La
invitación estuvo aceptada desde antes de ver el sobre en la entrada, junto a
la puerta. Una semana más tarde, ya en la finca, Antonio y Laura se preparaban
para ayudar en los arreglos previos a la boda. Jorge les pidió amablemente que
no se ensuciaran con los jardines. Todo estaba cubierto y pronto habría cinco
chicos campesinos ocupados en eso.
Sólo había
que decorar, asunto que entretendría a Laura y a Juliana, las esposas de
Antonio y de Jorge, hasta el día fijado. Lo visible desde el balcón donde los
dos hombres charlaban tenía, hasta el horizonte, un verde manchado aquí y allá por barro rojo. Se llevaron bien entre sí. Antonio no pudo ver
en Jorge la soberbia crispada de los ganaderos novatos. Reían viendo a los
perros de la finca correr tras un enorme gallo, abajo, cerca al establo.
Unas seis y
cuarenta en el llano se contemplan entre historias personales del modo en que
se hace con las fogatas. El amarillo da paso a un rojo que la brisa rápida y
tenaz atiza. Hasta que es tiempo de la noche, que como el carbón arderá al otro día, en la
mañana. Esa noche, pues, alcanzó para que los perros, dos labradores,
olfatearan a los invitados y les tendieran el lomo para sellar el ritual de
reconocimiento. Y para poco más: comer e ir a dormir temprano; querían madrugar
al día siguiente.
A eso de las
diez de la mañana se oyó llegar un grupo de caballos: eran unos muchachos campesinos que
iban a ordenar las flores y hacer algo con el pasto, duro y pardo, que se extendía frente al
comedor abierto, a un costado de la casa. Antonio pudo comprobar a
plena luz que en los doce cuartos sobraría espacio para los demás, como le dijo
sin darse aires Jorge. Los novios se instalarían arriba, por supuesto.
Juliana y
Laura comían fruta, atendidas por la mujer y la hija mayor del mayordomo,
viendo a sus maridos desaparecer encogidos por la distancia, sobre sus
caballos. Incluso en la marcha apresurada a que las obligaba el largo trabajo
por hacer, las dos mujeres se habían entendido en una noción muy pareja de la
estética de interiores, compartiendo a ratos una risa honesta y cada vez menos
precavida. A las tres y media más calientes en años para Laura, Juliana
escuchaba divertida sobre las ampollas que había que aliviarle con ungüento a
Antonio siempre que se las daba de jinete.
A medianoche,
yo, fatigado por la proeza que es a veces amistar a dos mujeres como esas, y
excedido por la nada despreciable multitud que hoy insinuó mi pluma, estoy
demasiado adormilado para decidir sobre lo que quiero: pasar la hoz de esta
pluma por el cuello de esta gente simpática, sin ponerme drástico y alzar con
ellos al cielo, como es epidemia en las narraciones en que, después de mucho
escribir, el autor advierte que sobra un personaje.
Sí me parece
claro y elementalmente justo permitirles a los campesinos huir, inyectándoles
presentimientos, antes de la gran masacre. Les concedería aun morir de viejos.
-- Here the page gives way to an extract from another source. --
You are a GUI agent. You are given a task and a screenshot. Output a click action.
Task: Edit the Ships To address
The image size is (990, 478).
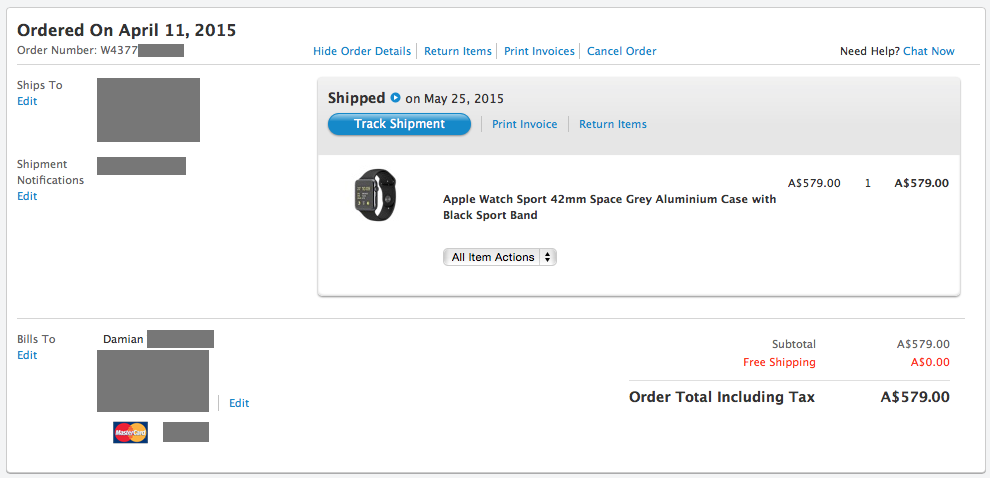click(x=27, y=101)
Y lúcidos, para más suerte. Los demás, lector, ahí le quedan; imagine la muerte
posible que sea de su agrado. Apuesto que optará por una revancha justificada,
porque apuesto que usted es colombiano. Y, por ende, ve chiquitos a esa parranda de
hijueputas que… usted elige. Pero eso sí le digo: esta hacienda sí necesito que
me la desocupen; me llegó una información de que por acá pasaron los
narcoterroristas, y esta gente les estuvo ayudando.